Release Date: 09/07/2006
Contact Information: Kevin Schanilec, (206)553-1061/ schanilec.kevin@epa.gov Tony Brown, (206) 553-1203/ brown.anthony@epa.gov

(Seattle, Washington – September 7, 2006) The owners of the FMC Idaho LLC elemental phosphorous facility, located just west of Pocatello, Idaho, have agreed to pay an $85,000 penalty to settle federal Clean Air Act violations with the U.S. Environmental Protection Agency (EPA). The Company ceased production of phosphorous from raw ore in 2001, but continued to process smaller amounts of phosphorous material as the plant was being decommissioned. Since the alleged infractions, the Company has continued to decommission and dismantle the facility.

According to Jim Werntz, EPA’s Idaho office director in Boise, plant operators needed to be especially diligent in terms of protecting air quality while they decommissioned and decontaminated phosphorus-laden debris.

“It’s a matter of being a responsible corporate neighbor,” said EPA’s Werntz. “Plant operators were required to regularly test the emissions from an air pollution control “scrubber” to control particulate matter. And it just didn’t happen.”

Documents associated with this legal action reveal four specific violations cited by EPA:

• FMC did not perform the tests in the time required
• FMC did not notify EPA of the planned tests (as required).
• FMC failed a test due to excessive emissions.
• FMC failed to promptly notify EPA of the test failure.

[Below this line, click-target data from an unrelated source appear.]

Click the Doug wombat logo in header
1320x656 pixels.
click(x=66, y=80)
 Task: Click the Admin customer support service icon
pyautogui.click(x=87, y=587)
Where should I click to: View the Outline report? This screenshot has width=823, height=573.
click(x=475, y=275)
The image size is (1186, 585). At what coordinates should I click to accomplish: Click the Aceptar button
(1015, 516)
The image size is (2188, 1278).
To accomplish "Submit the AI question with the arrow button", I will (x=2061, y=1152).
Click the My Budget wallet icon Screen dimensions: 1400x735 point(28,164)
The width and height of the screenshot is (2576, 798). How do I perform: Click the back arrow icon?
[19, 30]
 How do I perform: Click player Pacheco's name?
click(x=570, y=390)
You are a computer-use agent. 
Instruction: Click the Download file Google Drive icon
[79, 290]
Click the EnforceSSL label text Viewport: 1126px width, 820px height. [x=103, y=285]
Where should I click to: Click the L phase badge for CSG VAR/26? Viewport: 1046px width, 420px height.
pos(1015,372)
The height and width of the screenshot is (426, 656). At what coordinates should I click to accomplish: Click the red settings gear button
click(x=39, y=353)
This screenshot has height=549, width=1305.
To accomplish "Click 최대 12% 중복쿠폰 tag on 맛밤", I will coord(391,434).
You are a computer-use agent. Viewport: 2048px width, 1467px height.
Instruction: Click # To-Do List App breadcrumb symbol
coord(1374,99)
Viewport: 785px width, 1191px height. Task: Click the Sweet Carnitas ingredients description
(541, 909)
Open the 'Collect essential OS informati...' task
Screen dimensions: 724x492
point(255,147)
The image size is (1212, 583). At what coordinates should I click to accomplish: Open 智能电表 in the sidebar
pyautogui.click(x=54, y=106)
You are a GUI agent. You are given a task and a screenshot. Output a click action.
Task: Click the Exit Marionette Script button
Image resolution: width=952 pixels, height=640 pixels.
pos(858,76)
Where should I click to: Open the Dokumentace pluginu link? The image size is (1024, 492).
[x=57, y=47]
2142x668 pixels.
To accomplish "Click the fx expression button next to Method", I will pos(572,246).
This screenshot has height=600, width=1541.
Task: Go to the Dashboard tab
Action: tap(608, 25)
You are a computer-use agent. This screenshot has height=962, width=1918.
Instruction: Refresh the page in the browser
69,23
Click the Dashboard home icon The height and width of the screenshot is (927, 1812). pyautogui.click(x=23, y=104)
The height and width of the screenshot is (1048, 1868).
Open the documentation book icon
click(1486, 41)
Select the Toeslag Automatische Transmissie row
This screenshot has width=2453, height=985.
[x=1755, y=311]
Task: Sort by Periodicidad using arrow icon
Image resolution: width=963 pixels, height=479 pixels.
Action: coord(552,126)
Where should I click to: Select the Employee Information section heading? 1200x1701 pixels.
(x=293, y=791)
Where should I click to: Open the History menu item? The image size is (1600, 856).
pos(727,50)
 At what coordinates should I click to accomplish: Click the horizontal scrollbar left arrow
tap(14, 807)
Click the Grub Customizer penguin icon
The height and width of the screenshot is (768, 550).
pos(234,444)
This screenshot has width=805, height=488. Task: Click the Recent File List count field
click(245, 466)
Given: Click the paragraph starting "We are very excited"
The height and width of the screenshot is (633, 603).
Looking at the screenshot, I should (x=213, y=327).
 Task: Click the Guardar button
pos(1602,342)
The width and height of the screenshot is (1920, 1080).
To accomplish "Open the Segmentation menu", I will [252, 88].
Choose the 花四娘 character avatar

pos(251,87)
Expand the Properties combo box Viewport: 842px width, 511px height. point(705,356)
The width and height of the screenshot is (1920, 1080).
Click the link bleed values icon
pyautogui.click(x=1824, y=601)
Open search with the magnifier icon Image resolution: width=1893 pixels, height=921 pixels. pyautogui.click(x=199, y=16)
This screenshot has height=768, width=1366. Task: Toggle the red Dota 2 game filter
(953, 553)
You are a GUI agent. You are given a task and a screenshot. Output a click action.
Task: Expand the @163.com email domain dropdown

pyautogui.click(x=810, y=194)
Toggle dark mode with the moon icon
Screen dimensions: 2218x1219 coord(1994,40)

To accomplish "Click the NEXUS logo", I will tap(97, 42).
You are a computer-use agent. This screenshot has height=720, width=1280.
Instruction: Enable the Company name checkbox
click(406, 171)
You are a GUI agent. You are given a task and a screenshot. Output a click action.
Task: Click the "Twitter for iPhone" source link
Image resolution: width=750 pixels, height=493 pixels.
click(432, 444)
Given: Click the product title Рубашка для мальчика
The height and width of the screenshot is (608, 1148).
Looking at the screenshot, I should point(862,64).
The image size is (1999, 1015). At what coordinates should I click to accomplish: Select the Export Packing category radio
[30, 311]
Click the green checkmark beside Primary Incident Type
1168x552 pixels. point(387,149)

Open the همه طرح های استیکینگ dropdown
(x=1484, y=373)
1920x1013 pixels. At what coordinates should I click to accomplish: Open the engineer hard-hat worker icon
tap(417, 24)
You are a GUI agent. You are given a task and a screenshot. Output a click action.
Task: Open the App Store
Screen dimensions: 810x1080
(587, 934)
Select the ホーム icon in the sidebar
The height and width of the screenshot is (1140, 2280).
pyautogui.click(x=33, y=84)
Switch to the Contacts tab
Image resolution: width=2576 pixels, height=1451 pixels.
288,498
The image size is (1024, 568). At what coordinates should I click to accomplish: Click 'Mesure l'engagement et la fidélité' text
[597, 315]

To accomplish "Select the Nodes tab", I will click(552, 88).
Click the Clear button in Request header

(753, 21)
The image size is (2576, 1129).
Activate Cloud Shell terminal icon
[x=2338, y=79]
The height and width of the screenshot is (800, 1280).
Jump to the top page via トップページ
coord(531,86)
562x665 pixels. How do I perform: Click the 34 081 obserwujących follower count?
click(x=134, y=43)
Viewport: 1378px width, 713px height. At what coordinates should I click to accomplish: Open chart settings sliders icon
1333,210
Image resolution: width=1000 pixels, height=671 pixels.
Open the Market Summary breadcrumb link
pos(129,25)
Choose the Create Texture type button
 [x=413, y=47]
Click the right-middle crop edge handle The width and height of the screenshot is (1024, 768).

At the height of its operations in Pocatello, the FMC plant produced approximately 250 million pounds of elemental phosphorus per year from two million tons of shale, silica, and coke. The elemental phosphorus was sold and used in a variety of products from cleaning compounds to foods. Ore was shipped to the plant in railcars and stockpiled at the plant. The primary by-products from the production process were slag (stored on-site), ferrous-phosphate residuals, carbon monoxide and several aqueous waste streams.